EXTRACT:
My experience with trying (and largely failing) to re-animate software created just a few years ago suggests that preservation should be thought of along side artifact creation, rather than as a last-ditch effort when the artifact in question is about to cease to exist.


  1. Maureen Pennock says:

    Hi Gene,

    On preservation of blogs – we’re tackling this in a new project called ArchivePress – more info at http://archivepress.ulcc.ac.uk/
    Thanks for the link to your 2004 paper too, I’ll check that out shortly…!


  2. Maureen, your project sounds interesting. Are you focusing on just archiving, or on making sense of the relationships among the blogs and comments? Also, are you interested in preserving the look and feel of the blogs, or are you just using WordPress as a container? I ask because some sites have custom plugins that can affect the reader’s navigational experience.

  3. Hi Gene,

    Thanks for talking about my work! So exciting. The videogame project is going along smoothly, and we have some tangential projects that I think you might find interesting, and which are not on the website. The first is specifically related to what you’re talking about in this post – because preservation of the games themselves is so fraught both from a technical and legal standpoint, we’re exploring the use of game surrogates to represent (or augment a representation) of games within a collection.

    Our basic research question is: how well do different types of game surrogates represent the actual game? The process:

    – created a taxonomy of surrogates which at its highest level includes surrogates made by players, by industry, and by cultural critics (video, image, text surrogates) (I’ll publish something soon about this taxonomy);
    – collected surrogates that matched the taxonomy about one specific game – World of Warcraft – (that process is also something which I’ll talk about somewhere – maybe I should put this on the project blog?);
    – created questions about games which were informed by current research;
    – got a bunch of people who said they had “no experience” with WoW watch or interact the different kinds of surrogates
    – Those people then answered questions and did some visual gisting exercises.
    – We also had a set of people who spent an hour (approximately the length of time it took the other group to interact with the surrogates) playing WoW and answering the same set of questions
    – One more group of people who interacted with nothing (used their pre-existing knowledge) and just answered the questions.
    – Finally, we talked to WoW players to get a “ground truth” for the answers.

INFORMATION PROVIDED:

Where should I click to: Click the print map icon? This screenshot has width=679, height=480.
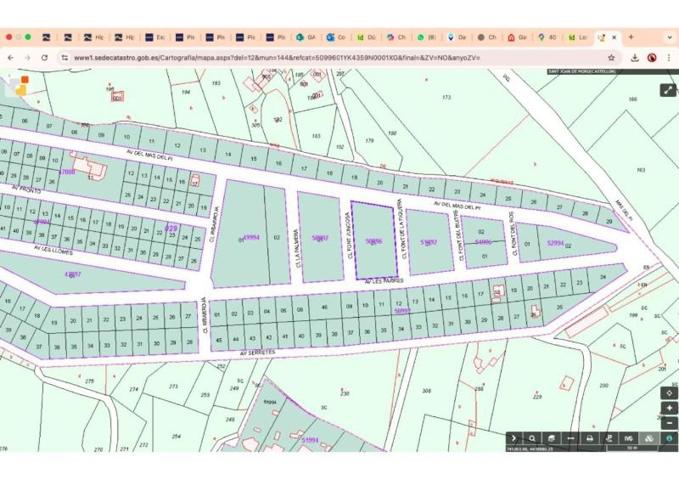(x=590, y=438)
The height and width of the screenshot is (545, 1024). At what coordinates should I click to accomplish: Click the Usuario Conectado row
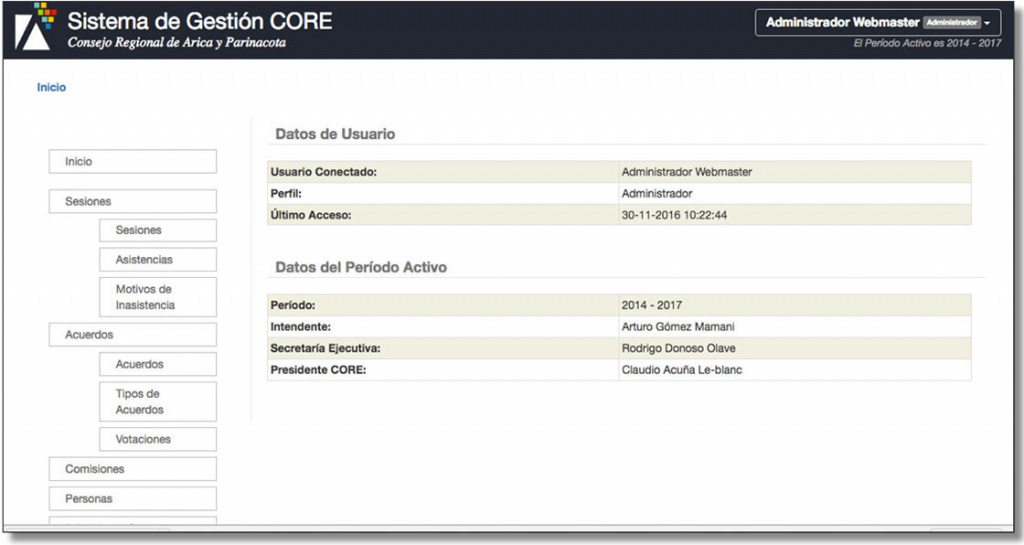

EXERCISES TO COMPLETE:
1. In the preservation discussion, which single game were the surrogates collected about?
2. Translate this sentence from the preservation discussion into Spanish: "Our basic research question is: how well do different types of game surrogates represent the actual game?"
3. Pick up the preservation discussion after its last sentence and write what comes next.

RESPONSES:
1. World of Warcraft.

2. Nuestra pregunta básica de investigación es: ¿qué tan bien representan el juego real los distintos tipos de sustitutos de juegos?

3.
    We’re just now finishing with content analysis of the interviews. But preliminary findings indicate that, for those players who had very little prior experience with WoW, interacting with the surrogates gave a better understanding of the game than did playing the game for the same amount of time. Even the people who interacted with nothing displayed more knowledge about the game than did those who played the game. Playing the game seemed to confuse people. We also found that even for those people who said they had “zero experience” with WoW, they actually knew quite a lot about the game, which means to me that the genre of MMOs is becoming so ingrained in the culture that we might not need to worry too too much about describing that element for preservation.

    The other tangential project is less related to this blog post – but I might as well mention it –

    Because there’s no good model for preserving and providing access to something as complex as videogames, we want to look at other, related archives to see what sorts of materials they collect, what their preservation mandate is, and what kinds of services they provide. We settled on a double front:

    1) examine Film Archives as the exemplar (we chose film archives because of the technology obsolescence and fragile materials similarities, as well as the cultural significance and early – negative -reception to collecting of film materials – they’re both popular culture, so there’s a hesitance to take the materials seriously; also similar because the preservation is dependent primarily on an industry that likes to keep secrets), and

    2) doing a case study on the archival materials related to the Marx Brothers – because they worked in radio, television, film, and stage – both vaudeville and Broadway – we want to see what kinds of materials are available for an entity that spans genres and formats (like videogames).

    Any thoughts on either of these projects?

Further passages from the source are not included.